3) 待凝胶稍微冷却后，将融化好的琼脂糖溶液缓慢倒入凝胶托盘中，胶厚度以3～5 mm 为宜；

【注】：胶内不能有气泡。

4) 室温下放置30～45 min（待凝胶略凝结时，也可以放入4℃冰箱，缩短凝结时间），待凝胶凝结后，小心拔出梳子，将凝胶放入电泳槽内（也可将凝胶托盘一并放入电泳槽内），加样孔一侧靠近阴极(黑色一端)。

5) 向电泳槽内加入电泳缓冲液，至少没过凝胶1-2 mm，TAE或TBE缓冲液应及时更换；

6) 用移液枪将样品加入样品孔内；

【注】：核酸样品提前混入一定量的上样缓冲液，同时加上Marker作为对照。

7) 加样完毕后，盖好电泳槽上盖（根据极性，红色为“+”极，黑色为“－”极），连接电泳仪电源。给予5～8V/cm 的电压（建议：每厘米凝胶电压不超过8V，若电压过高，凝胶液过热会导致分辨率降低，只有在低电压时，线性核酸分子的电泳迁移率与所用电压成正比），其中距离以阳极至阴极之间的测量为准。

【注】：电泳时间取决于胶的长度、电压和样品片段的大小：胶越长，电压越低，样品片段越大，所需时间就越长。
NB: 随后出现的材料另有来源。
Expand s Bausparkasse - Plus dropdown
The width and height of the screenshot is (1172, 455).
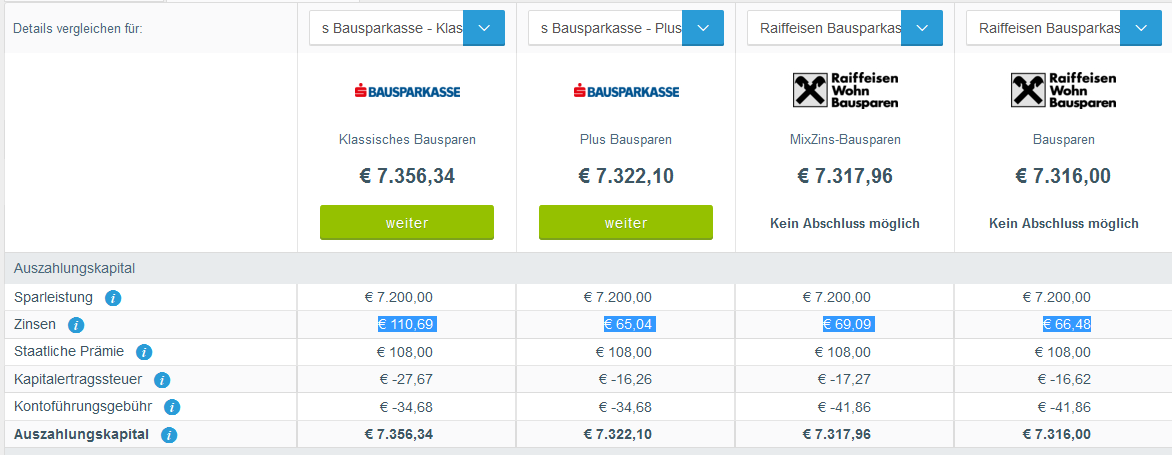coord(703,28)
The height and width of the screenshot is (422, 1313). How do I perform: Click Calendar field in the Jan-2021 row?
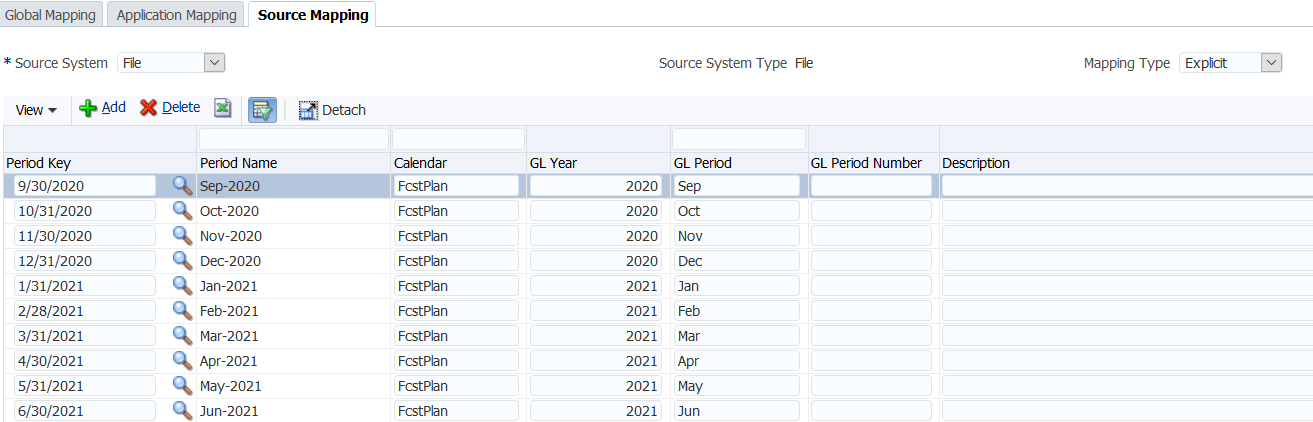click(456, 286)
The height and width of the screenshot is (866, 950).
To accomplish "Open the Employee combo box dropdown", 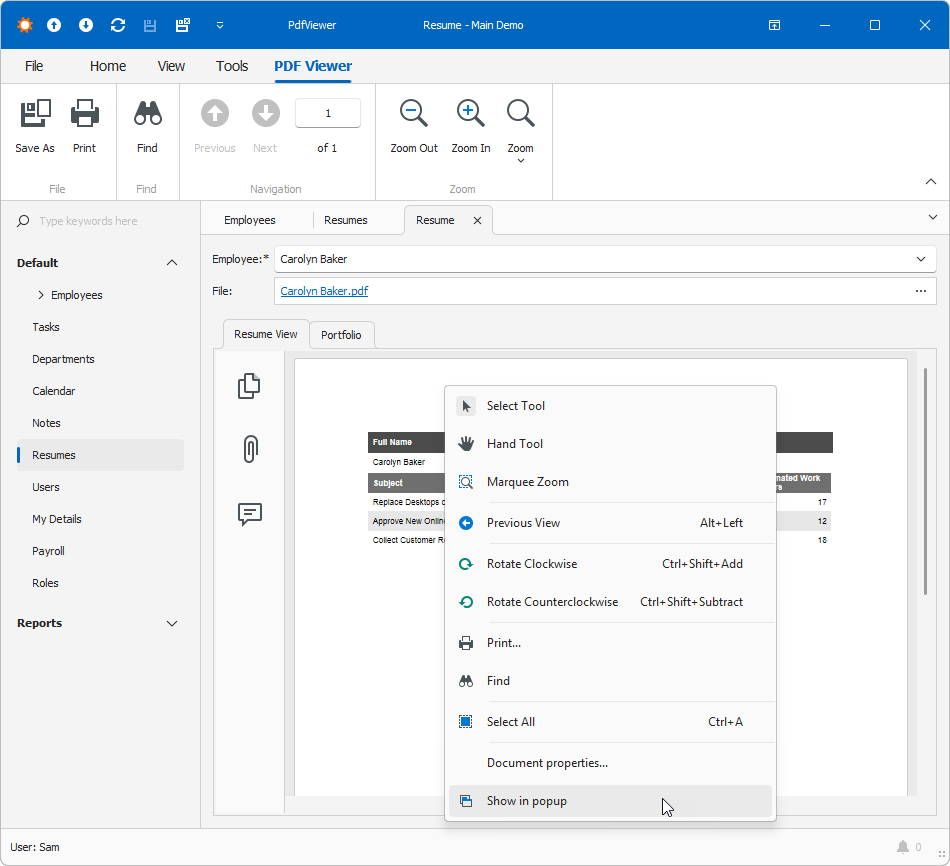I will click(x=920, y=259).
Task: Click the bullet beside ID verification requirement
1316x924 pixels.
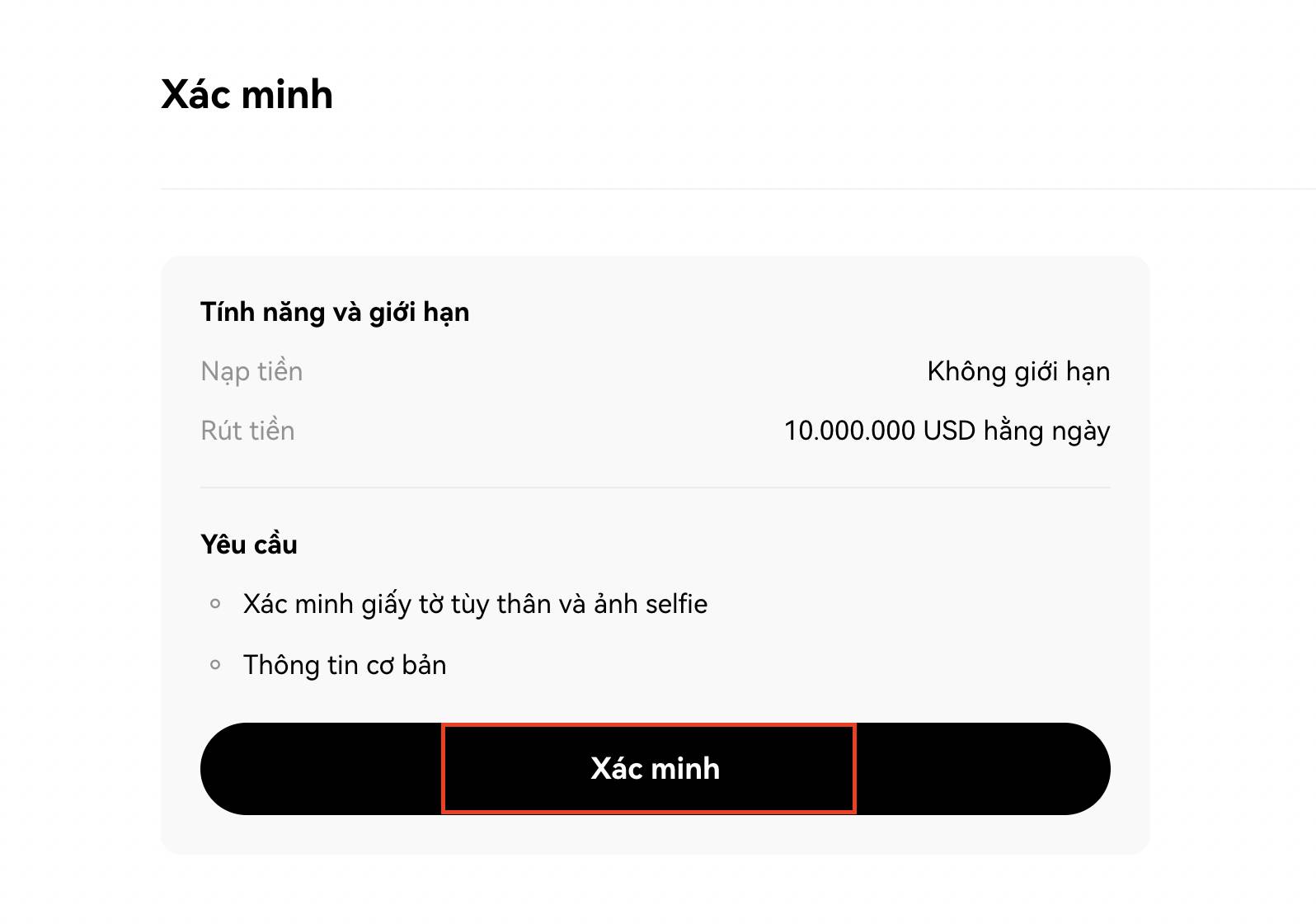Action: [x=215, y=604]
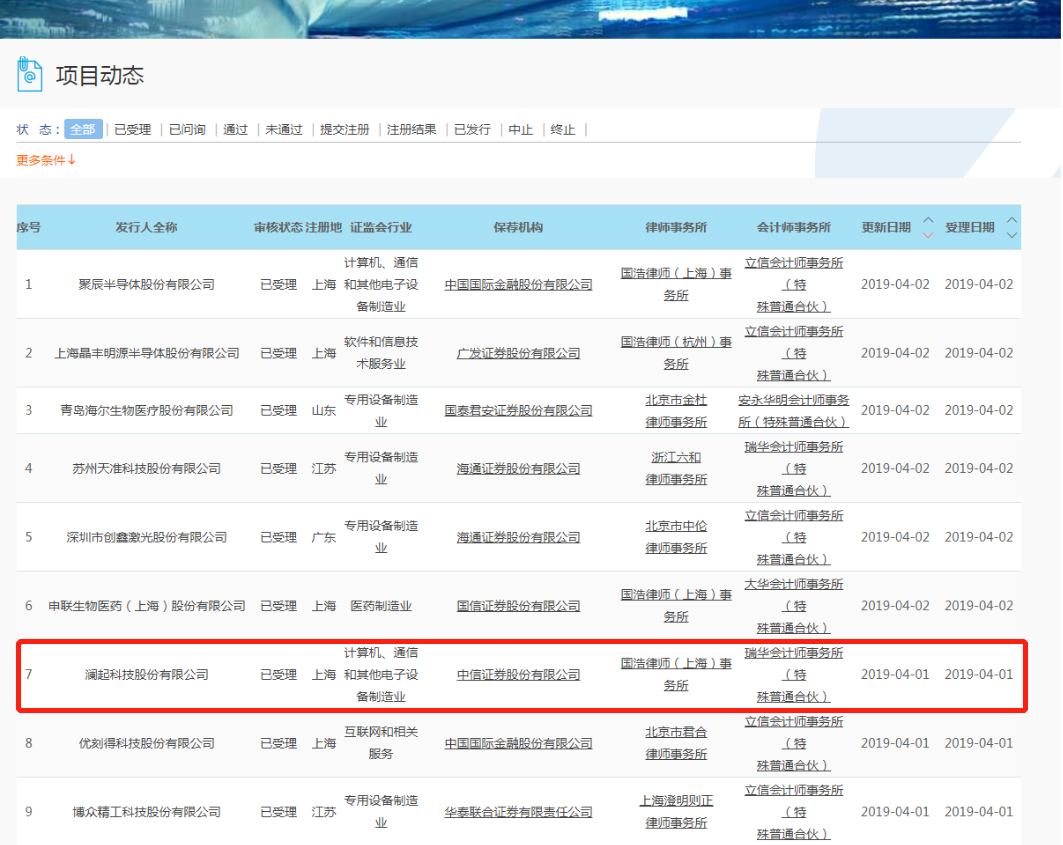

8) 根据指示剂判核酸迁移位置，电泳完毕，关上电源，双手按住正负极指示钮，四指提上盖底部边缘突出部分，打开上盖后取出凝胶。直接放在凝胶成像系统中观察，或将琼脂糖凝胶泡在核酸染料一定时间后进行观察。

维护保养

1. 产品应贮存在温度-20℃~55℃、相对湿度不超过93%、无腐蚀性气体和通风良好的室内；

2. 电极头弄湿后，请尽快用吸水纸擦干，以防生锈；

3. 仪器使用后，请将凝胶托盘、下槽、制胶器和梳子小心清洗干净；

4. 请不要让电泳仪接触酸或碱溶液，以防对仪器造成腐蚀，损坏仪器；

5. 运输、贮存时请勿重物压。搬动时，请轻拿轻放。